Saved data entries:
——————

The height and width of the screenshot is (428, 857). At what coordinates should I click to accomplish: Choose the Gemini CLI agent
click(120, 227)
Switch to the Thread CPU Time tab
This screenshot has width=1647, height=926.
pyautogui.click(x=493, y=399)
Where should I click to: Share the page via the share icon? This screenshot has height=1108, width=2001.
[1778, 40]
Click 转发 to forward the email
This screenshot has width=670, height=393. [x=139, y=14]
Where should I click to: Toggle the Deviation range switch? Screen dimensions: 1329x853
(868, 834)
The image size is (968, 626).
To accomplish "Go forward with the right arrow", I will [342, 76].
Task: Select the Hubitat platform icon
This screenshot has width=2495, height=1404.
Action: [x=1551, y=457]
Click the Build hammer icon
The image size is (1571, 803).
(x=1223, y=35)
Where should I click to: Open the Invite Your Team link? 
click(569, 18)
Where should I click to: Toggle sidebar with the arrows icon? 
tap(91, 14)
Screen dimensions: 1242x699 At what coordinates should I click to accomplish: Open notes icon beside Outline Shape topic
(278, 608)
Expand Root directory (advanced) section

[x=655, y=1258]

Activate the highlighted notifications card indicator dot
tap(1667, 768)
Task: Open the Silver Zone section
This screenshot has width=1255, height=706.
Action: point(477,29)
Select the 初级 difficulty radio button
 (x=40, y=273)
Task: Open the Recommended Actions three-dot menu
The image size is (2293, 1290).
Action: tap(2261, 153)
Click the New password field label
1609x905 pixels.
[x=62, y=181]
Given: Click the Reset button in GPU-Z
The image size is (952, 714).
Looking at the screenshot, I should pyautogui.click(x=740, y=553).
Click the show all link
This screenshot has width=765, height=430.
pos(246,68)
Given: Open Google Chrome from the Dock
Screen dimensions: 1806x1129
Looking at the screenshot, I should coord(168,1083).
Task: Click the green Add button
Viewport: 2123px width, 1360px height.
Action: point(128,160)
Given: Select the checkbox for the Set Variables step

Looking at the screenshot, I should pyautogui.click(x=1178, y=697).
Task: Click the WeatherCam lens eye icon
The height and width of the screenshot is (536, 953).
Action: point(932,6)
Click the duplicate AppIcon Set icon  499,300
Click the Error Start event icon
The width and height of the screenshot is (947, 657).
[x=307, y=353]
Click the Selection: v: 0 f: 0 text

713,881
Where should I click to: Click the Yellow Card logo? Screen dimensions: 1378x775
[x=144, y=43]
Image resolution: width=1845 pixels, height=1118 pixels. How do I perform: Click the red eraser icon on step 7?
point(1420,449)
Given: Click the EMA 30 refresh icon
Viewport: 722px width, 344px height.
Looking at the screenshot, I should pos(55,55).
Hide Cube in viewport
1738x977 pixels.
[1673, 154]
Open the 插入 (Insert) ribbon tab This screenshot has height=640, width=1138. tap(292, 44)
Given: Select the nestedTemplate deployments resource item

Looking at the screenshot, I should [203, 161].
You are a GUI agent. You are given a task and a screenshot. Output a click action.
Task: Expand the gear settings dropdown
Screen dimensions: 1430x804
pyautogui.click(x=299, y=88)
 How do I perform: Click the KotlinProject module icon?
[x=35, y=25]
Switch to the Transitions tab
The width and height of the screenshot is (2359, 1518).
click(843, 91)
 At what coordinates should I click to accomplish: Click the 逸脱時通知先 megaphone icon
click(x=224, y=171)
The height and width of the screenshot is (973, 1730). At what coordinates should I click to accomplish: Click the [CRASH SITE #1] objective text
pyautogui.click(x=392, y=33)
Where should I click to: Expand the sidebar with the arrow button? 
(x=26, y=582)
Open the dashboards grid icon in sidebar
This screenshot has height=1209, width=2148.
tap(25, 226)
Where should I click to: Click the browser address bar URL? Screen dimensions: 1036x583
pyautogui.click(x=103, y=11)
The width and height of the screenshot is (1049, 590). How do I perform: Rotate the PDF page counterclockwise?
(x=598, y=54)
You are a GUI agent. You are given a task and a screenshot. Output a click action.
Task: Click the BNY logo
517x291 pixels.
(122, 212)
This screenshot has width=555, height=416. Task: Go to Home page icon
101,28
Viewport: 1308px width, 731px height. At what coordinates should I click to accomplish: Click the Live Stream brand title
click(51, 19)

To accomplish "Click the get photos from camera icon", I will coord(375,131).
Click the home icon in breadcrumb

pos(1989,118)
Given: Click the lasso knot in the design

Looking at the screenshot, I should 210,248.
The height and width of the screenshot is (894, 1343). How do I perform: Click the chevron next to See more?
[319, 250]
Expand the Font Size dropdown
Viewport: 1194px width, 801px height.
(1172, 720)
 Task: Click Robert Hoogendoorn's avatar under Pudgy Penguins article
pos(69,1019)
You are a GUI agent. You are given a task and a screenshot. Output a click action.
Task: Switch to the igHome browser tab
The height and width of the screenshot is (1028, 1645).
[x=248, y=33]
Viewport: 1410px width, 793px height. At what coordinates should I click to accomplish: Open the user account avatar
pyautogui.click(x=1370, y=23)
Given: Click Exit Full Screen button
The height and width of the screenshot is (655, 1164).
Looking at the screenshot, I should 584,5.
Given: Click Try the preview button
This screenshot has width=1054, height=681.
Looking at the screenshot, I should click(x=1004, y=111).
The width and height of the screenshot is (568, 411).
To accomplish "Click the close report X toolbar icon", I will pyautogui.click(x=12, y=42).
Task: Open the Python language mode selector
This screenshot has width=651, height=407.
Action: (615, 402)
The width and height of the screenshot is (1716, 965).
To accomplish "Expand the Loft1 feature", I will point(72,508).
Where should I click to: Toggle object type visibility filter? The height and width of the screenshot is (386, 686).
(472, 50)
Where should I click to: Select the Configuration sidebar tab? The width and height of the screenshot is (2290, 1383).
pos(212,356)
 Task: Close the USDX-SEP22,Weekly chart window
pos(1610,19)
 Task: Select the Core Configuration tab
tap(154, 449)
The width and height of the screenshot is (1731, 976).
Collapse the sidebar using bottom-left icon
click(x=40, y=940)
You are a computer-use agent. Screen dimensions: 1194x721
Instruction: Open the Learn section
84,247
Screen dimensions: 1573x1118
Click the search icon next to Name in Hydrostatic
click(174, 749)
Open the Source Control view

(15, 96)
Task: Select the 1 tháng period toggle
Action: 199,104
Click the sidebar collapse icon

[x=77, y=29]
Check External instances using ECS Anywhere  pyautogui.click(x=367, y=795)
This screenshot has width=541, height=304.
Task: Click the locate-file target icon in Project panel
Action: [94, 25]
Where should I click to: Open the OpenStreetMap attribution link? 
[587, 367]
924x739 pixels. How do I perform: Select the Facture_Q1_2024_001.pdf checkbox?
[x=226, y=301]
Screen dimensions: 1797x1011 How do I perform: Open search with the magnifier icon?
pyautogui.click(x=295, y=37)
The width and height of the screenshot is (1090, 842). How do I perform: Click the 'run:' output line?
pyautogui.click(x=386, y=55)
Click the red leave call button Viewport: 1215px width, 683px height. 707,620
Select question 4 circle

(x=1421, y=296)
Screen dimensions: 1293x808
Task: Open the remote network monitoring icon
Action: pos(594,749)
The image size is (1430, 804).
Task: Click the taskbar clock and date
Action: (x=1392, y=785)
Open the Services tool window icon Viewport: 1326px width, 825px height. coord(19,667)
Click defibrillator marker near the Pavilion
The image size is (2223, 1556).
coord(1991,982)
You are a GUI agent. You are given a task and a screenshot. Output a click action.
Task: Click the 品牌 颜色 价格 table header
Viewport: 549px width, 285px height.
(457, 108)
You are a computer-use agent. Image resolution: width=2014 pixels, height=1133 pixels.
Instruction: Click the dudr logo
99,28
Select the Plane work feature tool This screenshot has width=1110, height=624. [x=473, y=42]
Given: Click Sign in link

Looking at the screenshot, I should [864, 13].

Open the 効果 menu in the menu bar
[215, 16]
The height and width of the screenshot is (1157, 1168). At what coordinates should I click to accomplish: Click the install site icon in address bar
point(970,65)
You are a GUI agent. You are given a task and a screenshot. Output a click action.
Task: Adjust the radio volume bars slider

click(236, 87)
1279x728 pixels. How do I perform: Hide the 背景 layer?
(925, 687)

——————

▶ Task prompt
Find every line in the records above that contains the word "computer", and copy each one.

▶ Exercise response
You are a computer-use agent. Screen dimensions: 1194x721
You are a computer-use agent. Image resolution: width=2014 pixels, height=1133 pixels.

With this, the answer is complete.